Numerose le crisi aziendali e di cooperative anche nel settore del trasporto merci, logistica e spedizioni, a seguito della contrazione del lavoro nella movimentazione delle merci e delle attività di logistica e facchinaggio, tra le principali: AWS che ha cessato le attività di corriere espresso lasciando i 114 lavoratori diretti senza stipendio e senza ammortizzatori sociali in attesa della nomina del curatore fallimentare. Per la LOGICOOP a seguito della cessazione dei servizi di trasporto e di facchinaggio della cooperativa a partire dal 15 settembre si è aperta la procedura di mobilità per 209 addetti. La SDA corriere espresso, di proprietà del Gruppo Poste Italiane, ha aperto a fine settembre la procedura di mobilità per 114 dipendenti a seguito della contrazione delle lavorazioni.

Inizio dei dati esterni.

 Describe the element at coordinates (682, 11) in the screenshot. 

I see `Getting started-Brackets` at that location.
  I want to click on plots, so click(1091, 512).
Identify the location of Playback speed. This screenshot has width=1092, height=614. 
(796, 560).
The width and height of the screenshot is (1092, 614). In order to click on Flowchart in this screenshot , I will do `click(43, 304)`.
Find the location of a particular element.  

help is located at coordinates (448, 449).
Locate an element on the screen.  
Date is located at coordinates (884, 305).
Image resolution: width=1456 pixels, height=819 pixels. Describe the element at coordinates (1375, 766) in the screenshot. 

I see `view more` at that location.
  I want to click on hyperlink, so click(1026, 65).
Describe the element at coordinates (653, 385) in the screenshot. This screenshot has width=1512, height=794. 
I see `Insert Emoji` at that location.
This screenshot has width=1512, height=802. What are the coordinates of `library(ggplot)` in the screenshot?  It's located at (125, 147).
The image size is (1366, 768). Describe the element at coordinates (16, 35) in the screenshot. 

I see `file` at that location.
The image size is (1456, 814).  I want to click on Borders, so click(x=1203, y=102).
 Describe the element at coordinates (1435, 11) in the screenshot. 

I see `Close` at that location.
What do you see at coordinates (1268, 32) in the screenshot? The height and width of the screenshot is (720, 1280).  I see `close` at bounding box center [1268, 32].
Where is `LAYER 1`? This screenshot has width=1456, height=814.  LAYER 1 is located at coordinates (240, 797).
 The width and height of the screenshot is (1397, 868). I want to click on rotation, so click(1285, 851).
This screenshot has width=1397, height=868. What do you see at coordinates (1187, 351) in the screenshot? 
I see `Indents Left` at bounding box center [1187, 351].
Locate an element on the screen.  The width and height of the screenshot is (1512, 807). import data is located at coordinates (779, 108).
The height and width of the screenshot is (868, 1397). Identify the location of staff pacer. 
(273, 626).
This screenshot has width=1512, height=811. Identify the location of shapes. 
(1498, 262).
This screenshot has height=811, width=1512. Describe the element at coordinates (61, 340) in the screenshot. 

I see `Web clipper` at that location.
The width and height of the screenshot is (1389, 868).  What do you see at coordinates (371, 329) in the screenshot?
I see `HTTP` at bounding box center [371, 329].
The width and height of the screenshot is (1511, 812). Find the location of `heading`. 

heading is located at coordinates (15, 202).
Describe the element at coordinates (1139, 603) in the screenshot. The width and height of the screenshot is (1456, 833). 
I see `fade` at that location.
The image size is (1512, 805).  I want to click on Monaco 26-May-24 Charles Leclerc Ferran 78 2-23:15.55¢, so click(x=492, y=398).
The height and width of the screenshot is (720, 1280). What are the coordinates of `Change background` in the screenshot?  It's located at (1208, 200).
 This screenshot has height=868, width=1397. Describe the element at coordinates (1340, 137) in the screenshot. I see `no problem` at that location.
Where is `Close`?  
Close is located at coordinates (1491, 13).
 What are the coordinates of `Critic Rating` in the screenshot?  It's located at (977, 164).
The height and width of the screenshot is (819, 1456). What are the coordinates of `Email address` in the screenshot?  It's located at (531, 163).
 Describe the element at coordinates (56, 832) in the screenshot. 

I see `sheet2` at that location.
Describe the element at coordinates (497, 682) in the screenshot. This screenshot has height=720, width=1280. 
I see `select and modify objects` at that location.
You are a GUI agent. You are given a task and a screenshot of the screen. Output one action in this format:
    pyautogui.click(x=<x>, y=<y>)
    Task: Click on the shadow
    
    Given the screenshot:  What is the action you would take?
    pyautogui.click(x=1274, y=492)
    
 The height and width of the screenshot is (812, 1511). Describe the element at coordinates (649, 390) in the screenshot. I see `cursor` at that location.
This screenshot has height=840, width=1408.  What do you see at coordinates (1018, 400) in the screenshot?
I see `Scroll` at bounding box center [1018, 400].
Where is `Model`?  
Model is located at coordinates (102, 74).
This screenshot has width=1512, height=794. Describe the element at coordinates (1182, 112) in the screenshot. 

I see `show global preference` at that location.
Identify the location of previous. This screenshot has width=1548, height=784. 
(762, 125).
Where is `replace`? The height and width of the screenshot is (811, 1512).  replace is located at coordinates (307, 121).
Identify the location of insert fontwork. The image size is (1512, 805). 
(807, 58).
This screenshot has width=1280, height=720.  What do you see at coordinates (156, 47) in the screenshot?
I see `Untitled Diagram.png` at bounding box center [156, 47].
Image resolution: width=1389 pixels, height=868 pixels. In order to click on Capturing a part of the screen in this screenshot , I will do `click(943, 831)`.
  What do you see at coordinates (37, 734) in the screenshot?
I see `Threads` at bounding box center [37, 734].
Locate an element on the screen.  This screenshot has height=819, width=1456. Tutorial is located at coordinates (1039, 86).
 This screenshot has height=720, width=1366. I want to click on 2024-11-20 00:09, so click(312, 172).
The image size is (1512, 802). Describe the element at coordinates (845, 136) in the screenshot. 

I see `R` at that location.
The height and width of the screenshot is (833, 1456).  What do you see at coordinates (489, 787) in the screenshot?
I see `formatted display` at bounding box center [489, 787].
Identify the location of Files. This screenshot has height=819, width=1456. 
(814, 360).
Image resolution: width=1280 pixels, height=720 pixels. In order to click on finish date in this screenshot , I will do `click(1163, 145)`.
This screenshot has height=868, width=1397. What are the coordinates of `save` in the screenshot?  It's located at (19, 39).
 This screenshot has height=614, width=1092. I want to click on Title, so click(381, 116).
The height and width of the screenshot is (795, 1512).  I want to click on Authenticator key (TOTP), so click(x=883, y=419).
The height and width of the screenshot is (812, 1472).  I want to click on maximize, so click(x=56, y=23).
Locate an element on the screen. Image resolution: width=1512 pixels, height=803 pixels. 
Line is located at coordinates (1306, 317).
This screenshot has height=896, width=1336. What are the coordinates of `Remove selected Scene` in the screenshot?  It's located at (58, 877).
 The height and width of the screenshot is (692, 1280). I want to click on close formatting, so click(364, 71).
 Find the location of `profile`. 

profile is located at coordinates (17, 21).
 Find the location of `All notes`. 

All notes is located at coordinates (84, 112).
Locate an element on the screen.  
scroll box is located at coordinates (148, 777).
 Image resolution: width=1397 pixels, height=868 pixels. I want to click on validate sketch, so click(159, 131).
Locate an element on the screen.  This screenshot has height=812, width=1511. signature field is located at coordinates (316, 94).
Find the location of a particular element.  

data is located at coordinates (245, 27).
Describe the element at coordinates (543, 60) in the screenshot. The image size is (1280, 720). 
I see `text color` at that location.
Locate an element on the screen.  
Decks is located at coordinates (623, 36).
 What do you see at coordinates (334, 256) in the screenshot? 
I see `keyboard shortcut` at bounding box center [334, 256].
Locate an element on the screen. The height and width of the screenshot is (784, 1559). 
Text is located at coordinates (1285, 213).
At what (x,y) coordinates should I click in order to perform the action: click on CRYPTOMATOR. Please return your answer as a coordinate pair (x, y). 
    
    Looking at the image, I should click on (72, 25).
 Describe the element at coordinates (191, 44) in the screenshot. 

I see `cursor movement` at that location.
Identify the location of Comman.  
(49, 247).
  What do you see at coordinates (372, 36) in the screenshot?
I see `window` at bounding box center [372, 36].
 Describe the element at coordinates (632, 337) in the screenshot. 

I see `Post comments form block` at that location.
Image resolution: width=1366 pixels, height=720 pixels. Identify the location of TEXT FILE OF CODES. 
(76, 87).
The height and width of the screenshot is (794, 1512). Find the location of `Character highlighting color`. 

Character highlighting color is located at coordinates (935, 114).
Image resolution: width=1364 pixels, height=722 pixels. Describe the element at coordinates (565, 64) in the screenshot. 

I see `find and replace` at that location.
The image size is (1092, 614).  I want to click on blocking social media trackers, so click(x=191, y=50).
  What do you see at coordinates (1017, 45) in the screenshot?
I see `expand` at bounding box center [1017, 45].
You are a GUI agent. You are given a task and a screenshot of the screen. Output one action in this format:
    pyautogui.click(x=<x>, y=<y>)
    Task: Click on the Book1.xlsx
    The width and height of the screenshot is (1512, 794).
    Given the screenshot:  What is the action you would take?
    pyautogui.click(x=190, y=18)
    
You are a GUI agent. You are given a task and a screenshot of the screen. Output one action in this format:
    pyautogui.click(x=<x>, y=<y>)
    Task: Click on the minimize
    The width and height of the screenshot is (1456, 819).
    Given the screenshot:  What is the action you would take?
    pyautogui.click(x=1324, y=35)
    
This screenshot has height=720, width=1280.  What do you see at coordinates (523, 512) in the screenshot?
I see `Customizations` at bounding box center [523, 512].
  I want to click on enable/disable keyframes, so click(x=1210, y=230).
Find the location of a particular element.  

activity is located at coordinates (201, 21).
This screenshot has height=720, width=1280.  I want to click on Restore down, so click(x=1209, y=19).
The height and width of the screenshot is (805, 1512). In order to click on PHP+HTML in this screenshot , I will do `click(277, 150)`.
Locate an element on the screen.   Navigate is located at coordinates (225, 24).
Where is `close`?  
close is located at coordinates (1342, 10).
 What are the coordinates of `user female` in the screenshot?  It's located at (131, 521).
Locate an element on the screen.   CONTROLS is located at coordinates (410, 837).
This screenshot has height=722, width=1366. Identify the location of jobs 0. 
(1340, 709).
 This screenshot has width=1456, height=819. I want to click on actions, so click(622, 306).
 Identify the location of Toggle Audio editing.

La situazione non migliora se si guarda al trasporto pubblico locale dove le aziende regionali subiscono i danni dei tagli delle risorse destinate al settore da parte della regione.
Attualmente circa 2mila lavoratori usufruiscono degli ammortizzatori sociali ricorrendo alla cassa integrazione in deroga ed ai contratti di solidarietà. La Campania risulta essere la regione più colpita con circa 500 addetti interessati a seguito di crisi e fallimenti di aziende.